Page start
AppleScript to delete any non-highlighted word in a Word doc

Your script took 2 minutes on a 5087 word doc and returned 380 words.

Robert’s took 19 seconds and returned 446 word.

The document actually has 480 words highlighted in bright green, BUT

  1. There are many lines of dialogue that start with a dash + space.
    Once those are removed, the count drops to 406.

Note: The text I work on are in French where exclamation and question marks are preceded by a non-breaking space, so I think that the script still count those as words, which is fine by me. I use the word counts for billing (I’m a translator) and do want that type of punctuation included as it is part of the translation.

So for my needs, for this particular document, 406 should be the count. Technically, the actual word count (without “!” and “?” is 379.
Page end
Supplied data start
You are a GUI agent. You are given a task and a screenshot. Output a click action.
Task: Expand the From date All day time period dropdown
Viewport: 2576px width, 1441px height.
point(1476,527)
Supplied data end
Can you retype the post about the AppleScript word count between "Robert’s took 19" and "drops to 406.", inclusive? The listing was drawn from an unrelated source.

Robert’s took 19 seconds and returned 446 word.

The document actually has 480 words highlighted in bright green, BUT

  1. There are many lines of dialogue that start with a dash + space.
    Once those are removed, the count drops to 406.